MBS, LinkedIn, and the Business Ethics of Dismemberment
You can be kicked off of LinkedIn for all kinds of reasons: using a fake name or credentials; impersonating someone else; creating multiple personal accounts; sending mass connection requests to strangers; sending the same message to many people at once; promoting products or services in unsolicited DMs; bullying, threatening, or harassing another user; posting sexually explicit content; posting hate speech; and so on.
You can’t and won’t be kicked off of LinkedIn, however, simply because it’s a known fact that you commissioned a hit squad to kill and dismember a journalist, that the murder and dismemberment was successful, and that in your spare time, you run a slick but squalid theocracy which you wish to promote on LinkedIn. Dismemberment, murder, and torture are compatible with “professionalism.” Dick pics and crop tops are not. That, at any rate, is the ethos of the modern business world as represented by LinkedIn.
That’s Mohammed bin Salman, Crown Prince of Saudi Arabia, and famously, the man who commissioned the execution-by-dismemberment of the now-forgotten Jamal Khashoggi. I saw the post today on LinkedIn. The link in the post goes here, to Saudi Arabia’s so-called Public Investment Fund. You could almost be forgiven for thinking that I’m making up the facts I’ve just recounted about Khashoggi, but they’re as settled at this point as anything can be.

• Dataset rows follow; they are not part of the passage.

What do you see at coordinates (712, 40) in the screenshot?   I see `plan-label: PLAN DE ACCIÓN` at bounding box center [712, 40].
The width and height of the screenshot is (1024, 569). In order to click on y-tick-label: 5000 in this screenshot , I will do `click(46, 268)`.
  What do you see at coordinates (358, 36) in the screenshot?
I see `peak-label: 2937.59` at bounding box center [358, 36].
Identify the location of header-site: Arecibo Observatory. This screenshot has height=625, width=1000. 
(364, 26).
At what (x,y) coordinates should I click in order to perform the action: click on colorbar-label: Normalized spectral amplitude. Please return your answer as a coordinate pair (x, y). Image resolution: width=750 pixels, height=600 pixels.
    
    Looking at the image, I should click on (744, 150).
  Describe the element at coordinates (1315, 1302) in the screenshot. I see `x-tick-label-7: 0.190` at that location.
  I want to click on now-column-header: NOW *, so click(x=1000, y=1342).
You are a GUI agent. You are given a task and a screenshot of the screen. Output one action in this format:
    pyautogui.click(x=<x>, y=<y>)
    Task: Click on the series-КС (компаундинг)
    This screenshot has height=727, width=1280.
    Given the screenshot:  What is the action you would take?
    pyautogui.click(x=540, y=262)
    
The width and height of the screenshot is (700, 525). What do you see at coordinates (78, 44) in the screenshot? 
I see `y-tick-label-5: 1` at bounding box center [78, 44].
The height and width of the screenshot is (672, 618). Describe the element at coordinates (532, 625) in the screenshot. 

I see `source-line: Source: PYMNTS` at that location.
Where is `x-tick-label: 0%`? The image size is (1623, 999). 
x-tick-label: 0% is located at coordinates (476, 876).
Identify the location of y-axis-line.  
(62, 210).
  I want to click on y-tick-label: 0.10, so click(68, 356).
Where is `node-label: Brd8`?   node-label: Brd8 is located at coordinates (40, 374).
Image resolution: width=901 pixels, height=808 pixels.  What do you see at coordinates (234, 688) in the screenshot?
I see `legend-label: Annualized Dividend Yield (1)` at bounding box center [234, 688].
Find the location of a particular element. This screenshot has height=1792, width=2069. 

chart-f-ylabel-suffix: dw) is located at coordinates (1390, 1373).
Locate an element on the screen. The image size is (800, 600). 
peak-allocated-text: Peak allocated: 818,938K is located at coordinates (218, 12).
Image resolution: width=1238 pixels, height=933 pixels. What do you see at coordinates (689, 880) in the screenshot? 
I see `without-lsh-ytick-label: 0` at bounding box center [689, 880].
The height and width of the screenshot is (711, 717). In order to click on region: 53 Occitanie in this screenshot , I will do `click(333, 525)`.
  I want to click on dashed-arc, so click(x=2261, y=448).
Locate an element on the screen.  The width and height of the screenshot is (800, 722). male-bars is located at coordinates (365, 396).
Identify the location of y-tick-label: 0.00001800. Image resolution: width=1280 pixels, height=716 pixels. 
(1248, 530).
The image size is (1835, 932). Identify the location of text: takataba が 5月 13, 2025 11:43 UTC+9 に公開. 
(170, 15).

Unfortunately, “settled” doesn’t mean “taken seriously.” It means taken for granted.
I’m not so much suggesting that dick pics (or even crop tops) should be normalized on LinkedIn as suggesting that maybe murder, torture, and theocracy should not be. I know how sensitive people can be about the dangers of “woke cancel culture.” It just seems worth remembering that there are worse things in the world than that, and that some people never wake up from them. MBS’s Saudi Arabia is one of those things, and probably deserves a more severe reception at LinkedIn than it’s gotten. If we can cancel racy pictures and multiple connection requests without much fanfare, it doesn’t seem far-fetched to think that we can cancel murder, torture, and theocracy, too. Which is not of course to say that we will, or that LinkedIn will. Just to say in all modesty that we should.